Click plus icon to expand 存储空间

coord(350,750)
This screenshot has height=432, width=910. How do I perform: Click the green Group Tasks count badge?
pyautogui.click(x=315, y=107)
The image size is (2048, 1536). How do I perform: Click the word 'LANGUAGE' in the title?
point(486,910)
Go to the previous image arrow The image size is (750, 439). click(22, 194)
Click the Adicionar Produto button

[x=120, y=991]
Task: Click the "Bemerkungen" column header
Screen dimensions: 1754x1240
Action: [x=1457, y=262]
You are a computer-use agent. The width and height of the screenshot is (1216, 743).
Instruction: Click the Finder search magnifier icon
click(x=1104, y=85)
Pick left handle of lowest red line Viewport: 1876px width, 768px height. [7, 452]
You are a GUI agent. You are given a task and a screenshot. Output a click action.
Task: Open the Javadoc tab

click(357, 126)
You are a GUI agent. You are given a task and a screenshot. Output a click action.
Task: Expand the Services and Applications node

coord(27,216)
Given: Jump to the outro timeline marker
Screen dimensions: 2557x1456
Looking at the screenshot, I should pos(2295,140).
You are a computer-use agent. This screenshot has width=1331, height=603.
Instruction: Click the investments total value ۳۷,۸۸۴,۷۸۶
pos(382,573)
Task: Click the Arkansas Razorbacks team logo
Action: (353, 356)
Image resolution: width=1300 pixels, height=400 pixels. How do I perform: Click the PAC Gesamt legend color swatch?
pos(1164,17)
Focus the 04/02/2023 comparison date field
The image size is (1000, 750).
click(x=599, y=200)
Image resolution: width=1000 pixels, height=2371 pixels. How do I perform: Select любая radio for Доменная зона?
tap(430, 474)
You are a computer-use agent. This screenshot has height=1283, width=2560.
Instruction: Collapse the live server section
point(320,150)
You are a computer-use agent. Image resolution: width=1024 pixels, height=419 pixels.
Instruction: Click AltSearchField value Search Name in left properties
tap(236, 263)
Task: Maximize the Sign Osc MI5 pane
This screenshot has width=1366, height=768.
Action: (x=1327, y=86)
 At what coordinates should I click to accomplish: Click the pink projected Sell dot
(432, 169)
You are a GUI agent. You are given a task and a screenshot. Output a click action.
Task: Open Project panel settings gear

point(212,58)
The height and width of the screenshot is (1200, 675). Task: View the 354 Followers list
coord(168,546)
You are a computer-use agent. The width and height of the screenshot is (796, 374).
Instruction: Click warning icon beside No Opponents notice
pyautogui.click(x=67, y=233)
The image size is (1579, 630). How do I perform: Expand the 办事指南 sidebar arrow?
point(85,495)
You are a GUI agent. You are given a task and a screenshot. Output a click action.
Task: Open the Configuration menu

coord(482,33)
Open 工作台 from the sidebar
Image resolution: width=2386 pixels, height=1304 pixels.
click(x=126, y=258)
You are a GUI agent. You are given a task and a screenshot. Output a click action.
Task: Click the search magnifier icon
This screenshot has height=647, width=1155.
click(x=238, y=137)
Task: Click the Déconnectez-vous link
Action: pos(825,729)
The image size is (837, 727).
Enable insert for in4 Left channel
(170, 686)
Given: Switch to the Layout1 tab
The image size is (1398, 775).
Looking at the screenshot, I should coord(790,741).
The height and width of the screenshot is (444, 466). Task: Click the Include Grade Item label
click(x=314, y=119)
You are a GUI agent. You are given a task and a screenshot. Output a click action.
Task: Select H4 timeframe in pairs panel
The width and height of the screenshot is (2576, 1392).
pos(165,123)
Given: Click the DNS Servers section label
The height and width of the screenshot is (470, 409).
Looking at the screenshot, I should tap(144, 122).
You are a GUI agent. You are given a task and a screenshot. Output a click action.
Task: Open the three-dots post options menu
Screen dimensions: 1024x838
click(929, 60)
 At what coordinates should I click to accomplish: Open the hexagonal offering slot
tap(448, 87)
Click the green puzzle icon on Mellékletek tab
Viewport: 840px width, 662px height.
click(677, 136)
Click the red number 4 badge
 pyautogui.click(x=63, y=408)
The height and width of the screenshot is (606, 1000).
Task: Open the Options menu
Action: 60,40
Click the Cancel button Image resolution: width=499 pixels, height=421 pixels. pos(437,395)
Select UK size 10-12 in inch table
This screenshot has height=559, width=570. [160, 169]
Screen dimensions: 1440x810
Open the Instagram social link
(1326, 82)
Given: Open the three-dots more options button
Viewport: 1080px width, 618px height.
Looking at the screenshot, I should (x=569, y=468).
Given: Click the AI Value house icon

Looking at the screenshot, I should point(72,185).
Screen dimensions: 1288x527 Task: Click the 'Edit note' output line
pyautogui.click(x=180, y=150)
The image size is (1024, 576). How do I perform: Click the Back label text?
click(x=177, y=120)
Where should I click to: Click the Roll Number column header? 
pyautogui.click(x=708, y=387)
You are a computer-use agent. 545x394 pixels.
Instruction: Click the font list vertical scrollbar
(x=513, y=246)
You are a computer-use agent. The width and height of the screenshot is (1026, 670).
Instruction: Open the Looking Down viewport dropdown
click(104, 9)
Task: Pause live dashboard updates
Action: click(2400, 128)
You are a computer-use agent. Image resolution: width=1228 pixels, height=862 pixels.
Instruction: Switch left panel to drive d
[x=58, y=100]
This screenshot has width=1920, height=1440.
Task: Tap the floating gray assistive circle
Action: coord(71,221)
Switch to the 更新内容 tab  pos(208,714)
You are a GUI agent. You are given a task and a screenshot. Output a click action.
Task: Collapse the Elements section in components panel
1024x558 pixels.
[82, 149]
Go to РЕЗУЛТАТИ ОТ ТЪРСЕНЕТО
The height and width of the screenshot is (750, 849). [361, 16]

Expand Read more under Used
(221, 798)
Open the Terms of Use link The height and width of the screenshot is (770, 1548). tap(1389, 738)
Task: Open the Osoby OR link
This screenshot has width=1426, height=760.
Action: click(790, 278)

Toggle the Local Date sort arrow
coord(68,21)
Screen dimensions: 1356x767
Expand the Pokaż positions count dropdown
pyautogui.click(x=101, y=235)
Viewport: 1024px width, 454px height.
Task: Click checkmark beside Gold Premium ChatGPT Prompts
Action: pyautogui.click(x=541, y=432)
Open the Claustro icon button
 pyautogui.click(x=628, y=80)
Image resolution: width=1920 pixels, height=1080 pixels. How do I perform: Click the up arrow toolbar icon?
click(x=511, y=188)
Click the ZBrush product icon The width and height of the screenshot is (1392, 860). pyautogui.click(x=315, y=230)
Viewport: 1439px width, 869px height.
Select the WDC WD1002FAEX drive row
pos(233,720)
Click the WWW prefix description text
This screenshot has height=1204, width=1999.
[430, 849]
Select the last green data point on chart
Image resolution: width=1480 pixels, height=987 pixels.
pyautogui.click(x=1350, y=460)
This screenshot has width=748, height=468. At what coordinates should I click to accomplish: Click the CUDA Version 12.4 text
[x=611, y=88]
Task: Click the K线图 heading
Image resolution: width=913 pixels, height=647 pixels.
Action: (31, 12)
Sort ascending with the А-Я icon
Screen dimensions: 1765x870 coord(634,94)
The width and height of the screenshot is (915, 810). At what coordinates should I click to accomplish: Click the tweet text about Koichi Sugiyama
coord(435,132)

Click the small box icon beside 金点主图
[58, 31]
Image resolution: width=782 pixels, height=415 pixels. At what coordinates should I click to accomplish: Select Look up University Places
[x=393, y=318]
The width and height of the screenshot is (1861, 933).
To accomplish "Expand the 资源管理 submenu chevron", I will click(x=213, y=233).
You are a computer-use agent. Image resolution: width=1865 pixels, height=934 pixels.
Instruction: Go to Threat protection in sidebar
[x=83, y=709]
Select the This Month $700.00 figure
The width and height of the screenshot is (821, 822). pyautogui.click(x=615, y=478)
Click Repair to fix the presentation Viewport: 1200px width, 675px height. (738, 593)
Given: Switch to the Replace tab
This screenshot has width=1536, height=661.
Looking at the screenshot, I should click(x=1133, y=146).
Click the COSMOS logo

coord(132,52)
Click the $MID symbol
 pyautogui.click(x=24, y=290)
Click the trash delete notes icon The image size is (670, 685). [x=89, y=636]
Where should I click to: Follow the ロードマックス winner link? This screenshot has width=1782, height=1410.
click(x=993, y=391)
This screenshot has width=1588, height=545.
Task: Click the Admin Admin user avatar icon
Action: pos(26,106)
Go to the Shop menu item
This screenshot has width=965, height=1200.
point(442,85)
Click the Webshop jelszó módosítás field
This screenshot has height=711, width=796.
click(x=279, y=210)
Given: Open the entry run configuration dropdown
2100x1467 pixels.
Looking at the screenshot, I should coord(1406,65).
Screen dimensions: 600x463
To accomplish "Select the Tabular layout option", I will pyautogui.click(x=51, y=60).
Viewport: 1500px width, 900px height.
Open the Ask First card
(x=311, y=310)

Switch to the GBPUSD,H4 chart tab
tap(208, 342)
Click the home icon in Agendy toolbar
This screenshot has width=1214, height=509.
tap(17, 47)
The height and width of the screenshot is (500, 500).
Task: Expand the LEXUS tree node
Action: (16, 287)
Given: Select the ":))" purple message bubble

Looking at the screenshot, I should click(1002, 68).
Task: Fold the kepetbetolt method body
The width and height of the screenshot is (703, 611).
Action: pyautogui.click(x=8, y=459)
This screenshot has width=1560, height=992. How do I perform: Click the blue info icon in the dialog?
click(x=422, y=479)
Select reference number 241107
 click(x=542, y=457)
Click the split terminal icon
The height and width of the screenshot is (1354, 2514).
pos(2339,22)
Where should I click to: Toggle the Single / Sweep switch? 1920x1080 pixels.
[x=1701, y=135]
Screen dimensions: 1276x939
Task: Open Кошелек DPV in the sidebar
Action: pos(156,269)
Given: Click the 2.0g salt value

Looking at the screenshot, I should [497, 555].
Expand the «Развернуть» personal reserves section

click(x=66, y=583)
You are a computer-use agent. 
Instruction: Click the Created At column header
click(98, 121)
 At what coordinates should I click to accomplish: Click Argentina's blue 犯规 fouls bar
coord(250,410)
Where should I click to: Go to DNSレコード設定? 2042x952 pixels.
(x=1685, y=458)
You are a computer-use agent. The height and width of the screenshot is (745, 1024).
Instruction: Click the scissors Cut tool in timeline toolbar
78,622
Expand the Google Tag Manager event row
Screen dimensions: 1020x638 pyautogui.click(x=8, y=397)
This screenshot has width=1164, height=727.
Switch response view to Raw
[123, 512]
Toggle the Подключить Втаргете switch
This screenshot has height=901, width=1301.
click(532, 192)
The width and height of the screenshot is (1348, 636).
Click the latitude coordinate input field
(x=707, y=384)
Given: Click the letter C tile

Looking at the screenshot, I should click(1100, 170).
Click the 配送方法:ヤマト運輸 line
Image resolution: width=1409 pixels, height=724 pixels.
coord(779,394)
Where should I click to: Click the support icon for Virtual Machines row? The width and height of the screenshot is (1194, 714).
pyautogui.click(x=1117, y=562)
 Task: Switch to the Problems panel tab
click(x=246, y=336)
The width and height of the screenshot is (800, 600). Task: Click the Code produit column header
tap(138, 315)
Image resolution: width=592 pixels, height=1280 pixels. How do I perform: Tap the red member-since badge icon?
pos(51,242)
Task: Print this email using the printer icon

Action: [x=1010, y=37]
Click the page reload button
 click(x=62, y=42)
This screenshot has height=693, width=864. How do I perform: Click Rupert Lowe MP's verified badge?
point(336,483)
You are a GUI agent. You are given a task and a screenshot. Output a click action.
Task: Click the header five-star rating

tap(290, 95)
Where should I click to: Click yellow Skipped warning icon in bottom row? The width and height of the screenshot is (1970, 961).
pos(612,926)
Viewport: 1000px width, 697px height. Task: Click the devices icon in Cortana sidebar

————————

Stated problem: Identify every line in the entries above that contains the word "sidebar", treating uppercase and lowercase as different, and copy each of those lines.

The completed task:
The image size is (1579, 630). How do I perform: Expand the 办事指南 sidebar arrow?
Open 工作台 from the sidebar
Instruction: Go to Threat protection in sidebar
Task: Open Кошелек DPV in the sidebar
Viewport: 1000px width, 697px height. Task: Click the devices icon in Cortana sidebar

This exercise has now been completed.